Costs: An update
The first case (Gilks & Another v Hodgson & Another (2015)) is not a construction case but a dispute over the location of a boundary between two parcels of land and in relation to rights over a privately owned road. It is however a decision of the Court of Appeal.
The case took up 10 days of the court’s time at trial. The appeal was heard over three days at the end of last year. The costs incurred by the parties were in the region of £500,000. Each of the Lord Justices of Appeal took time to criticise the parties. Sir Stanley Burnton described the dispute as depressingly unfortunate with costs far exceeding the value. In his view it was a dispute that could and should have been compromised. Lord Justice Bean described the litigation as Dickensian and Lord Justice Christopher Clarke was just as critical as the others, describing the litigation as wasteful and an absurd waste of time, effort and cost.

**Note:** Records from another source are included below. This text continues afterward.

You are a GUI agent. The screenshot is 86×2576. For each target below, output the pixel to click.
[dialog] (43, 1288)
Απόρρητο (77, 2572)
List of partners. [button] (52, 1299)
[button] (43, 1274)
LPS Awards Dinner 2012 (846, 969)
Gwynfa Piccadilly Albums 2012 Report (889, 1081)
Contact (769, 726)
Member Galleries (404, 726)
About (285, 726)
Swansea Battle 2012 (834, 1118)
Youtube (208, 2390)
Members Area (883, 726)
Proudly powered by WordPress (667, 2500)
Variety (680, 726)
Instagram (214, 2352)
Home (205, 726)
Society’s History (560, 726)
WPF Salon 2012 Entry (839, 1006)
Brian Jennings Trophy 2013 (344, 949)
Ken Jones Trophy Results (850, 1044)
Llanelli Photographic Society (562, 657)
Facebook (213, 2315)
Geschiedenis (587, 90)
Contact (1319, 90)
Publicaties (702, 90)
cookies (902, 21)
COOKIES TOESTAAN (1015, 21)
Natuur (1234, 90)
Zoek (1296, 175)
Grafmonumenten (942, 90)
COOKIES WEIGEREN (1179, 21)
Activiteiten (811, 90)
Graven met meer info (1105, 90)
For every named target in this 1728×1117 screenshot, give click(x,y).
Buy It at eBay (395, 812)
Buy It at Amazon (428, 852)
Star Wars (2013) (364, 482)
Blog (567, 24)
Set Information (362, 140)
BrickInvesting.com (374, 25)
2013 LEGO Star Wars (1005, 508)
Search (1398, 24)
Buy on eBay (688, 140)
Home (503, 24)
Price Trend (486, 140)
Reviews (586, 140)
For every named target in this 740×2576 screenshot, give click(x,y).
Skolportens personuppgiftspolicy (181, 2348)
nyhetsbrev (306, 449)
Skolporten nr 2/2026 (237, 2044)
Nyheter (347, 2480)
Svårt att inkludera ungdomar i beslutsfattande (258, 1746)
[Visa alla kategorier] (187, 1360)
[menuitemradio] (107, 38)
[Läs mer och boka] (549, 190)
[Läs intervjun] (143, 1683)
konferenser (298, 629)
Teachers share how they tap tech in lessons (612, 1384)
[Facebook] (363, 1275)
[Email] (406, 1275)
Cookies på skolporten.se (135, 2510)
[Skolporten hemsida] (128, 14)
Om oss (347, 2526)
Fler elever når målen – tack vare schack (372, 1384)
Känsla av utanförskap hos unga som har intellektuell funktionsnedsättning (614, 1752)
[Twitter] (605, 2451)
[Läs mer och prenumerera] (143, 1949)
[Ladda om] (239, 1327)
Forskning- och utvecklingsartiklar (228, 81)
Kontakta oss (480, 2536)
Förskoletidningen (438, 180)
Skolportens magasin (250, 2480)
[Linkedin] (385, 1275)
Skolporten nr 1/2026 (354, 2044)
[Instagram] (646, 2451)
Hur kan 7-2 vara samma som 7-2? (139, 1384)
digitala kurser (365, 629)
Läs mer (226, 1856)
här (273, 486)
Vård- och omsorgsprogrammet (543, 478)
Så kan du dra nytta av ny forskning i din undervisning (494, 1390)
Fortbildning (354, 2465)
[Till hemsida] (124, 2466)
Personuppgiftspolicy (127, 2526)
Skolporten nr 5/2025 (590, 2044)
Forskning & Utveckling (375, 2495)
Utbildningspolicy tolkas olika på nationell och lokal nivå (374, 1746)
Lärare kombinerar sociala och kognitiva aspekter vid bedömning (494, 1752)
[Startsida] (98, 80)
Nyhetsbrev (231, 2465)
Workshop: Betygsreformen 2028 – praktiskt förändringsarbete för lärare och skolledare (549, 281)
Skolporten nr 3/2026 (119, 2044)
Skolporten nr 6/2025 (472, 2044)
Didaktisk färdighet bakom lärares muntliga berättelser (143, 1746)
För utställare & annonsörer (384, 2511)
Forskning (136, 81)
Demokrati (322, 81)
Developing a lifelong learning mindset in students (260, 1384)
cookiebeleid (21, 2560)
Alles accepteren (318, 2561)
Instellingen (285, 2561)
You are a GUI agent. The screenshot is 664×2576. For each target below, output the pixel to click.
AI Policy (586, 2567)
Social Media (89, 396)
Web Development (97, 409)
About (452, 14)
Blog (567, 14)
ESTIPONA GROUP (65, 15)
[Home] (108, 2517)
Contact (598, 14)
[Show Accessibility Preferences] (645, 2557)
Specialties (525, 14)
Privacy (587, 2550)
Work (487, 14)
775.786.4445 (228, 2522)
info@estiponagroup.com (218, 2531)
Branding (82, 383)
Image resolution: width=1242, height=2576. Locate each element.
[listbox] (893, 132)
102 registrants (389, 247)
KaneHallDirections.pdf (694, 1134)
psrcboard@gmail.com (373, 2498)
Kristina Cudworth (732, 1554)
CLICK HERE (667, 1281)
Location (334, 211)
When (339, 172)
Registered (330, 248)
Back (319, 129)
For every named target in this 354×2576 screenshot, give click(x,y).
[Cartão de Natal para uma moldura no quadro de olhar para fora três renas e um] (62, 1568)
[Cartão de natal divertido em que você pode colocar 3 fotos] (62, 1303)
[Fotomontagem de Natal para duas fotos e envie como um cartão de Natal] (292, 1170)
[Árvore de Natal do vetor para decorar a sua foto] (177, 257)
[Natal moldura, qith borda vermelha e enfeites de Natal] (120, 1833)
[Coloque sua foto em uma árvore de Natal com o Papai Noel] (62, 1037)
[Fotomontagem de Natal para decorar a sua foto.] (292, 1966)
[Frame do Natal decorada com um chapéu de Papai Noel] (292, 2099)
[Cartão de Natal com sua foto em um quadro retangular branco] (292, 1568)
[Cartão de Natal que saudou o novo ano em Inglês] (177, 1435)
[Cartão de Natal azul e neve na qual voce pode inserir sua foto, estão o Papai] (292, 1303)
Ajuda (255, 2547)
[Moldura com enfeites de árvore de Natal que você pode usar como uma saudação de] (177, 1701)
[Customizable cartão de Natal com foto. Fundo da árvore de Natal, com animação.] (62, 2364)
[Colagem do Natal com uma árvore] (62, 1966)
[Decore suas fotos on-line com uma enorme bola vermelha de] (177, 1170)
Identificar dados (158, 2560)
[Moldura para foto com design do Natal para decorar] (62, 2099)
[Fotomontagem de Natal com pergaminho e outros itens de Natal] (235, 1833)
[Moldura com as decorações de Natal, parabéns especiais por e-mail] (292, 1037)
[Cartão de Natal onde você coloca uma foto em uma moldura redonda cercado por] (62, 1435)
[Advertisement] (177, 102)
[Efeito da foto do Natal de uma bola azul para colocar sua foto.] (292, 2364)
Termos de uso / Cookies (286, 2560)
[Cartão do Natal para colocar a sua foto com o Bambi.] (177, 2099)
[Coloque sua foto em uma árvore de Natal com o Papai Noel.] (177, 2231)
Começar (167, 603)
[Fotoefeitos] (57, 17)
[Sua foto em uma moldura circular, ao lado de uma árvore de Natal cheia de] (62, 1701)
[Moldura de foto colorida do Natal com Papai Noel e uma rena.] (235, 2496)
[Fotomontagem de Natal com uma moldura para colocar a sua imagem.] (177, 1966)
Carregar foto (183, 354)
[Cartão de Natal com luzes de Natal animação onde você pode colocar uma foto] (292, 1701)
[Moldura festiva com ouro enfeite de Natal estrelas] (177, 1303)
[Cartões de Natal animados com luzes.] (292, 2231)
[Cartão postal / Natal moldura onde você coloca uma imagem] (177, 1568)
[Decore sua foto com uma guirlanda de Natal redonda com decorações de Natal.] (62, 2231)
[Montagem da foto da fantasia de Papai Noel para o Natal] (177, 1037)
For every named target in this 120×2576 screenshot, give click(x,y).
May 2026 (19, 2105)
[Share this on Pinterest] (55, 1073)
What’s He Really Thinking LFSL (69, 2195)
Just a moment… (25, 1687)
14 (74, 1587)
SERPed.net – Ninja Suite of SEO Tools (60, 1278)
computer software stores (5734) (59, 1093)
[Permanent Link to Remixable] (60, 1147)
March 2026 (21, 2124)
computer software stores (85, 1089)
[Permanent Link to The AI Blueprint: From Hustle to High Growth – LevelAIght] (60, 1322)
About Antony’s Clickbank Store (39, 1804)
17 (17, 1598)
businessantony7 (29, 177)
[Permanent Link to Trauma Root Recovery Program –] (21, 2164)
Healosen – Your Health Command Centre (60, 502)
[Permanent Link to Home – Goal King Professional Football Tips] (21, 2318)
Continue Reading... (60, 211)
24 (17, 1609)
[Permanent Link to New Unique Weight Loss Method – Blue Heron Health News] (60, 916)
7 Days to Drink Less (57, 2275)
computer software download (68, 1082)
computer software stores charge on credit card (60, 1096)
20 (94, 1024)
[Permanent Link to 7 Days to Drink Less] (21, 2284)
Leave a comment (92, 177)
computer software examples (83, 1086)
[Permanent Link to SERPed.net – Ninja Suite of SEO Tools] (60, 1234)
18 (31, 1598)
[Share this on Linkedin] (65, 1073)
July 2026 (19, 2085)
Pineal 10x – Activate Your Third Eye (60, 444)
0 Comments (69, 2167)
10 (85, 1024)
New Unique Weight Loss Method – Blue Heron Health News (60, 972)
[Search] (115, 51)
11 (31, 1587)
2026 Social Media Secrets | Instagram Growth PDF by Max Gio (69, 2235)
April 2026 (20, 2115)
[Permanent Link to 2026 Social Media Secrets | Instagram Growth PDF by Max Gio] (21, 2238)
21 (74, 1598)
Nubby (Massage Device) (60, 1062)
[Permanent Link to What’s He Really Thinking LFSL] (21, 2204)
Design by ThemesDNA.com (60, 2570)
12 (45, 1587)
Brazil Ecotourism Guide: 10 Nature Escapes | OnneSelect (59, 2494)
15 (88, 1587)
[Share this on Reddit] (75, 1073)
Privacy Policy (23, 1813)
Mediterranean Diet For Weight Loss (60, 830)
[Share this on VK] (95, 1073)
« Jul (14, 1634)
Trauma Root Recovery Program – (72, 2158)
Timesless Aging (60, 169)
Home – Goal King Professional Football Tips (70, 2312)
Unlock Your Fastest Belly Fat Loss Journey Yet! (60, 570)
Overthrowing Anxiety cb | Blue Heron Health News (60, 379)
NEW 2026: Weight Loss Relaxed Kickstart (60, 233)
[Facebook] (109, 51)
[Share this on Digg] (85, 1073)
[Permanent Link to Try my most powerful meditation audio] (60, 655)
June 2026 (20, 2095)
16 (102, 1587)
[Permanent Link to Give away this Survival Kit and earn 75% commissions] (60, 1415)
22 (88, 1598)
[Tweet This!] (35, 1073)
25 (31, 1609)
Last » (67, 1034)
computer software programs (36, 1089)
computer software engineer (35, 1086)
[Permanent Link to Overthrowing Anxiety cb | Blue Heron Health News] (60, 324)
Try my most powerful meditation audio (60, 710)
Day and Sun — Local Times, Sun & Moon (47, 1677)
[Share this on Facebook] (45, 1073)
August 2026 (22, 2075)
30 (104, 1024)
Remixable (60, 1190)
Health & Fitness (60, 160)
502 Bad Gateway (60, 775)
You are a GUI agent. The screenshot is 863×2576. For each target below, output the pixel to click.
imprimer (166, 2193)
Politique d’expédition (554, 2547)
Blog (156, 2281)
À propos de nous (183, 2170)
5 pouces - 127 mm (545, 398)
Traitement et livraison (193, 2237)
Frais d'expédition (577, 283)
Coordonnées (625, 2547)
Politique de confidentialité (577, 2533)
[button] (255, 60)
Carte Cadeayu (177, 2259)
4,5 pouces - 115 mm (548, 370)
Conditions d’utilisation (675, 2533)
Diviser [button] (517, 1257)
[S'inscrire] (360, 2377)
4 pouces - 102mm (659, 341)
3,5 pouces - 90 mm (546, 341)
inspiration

Just before Christmas the TCC in Savoye & Savoye Limited v Spicers Limited found for the Claimant in proceedings to enforce an adjudicator’s award of just under £900,000 and invited written submissions on costs. There was no dispute that Savoye should be entitled to its costs. The question was how much. Savoye’s costs totalled just over £200,000.
In a judgment handed down last week the TCC decided that the costs claimed were disproportionate and allowed less than 50% of the costs claimed. In coming to this decision the TCC had in mind that the majority of the factual and legal argument forming the basis of the application had already been produced in the adjudication and while it was correct that the case involved a factual dispute which needed to be resolved (and added a layer of complexity), on no reading could costs at the level claimed be justifiably charged to the losing party.
These cases offer a stark reminder to the parties to litigation to conduct cases proportionately and to consider trial as a last resort. A failure to adhere to these principles may result in any victory being a very hollow one indeed.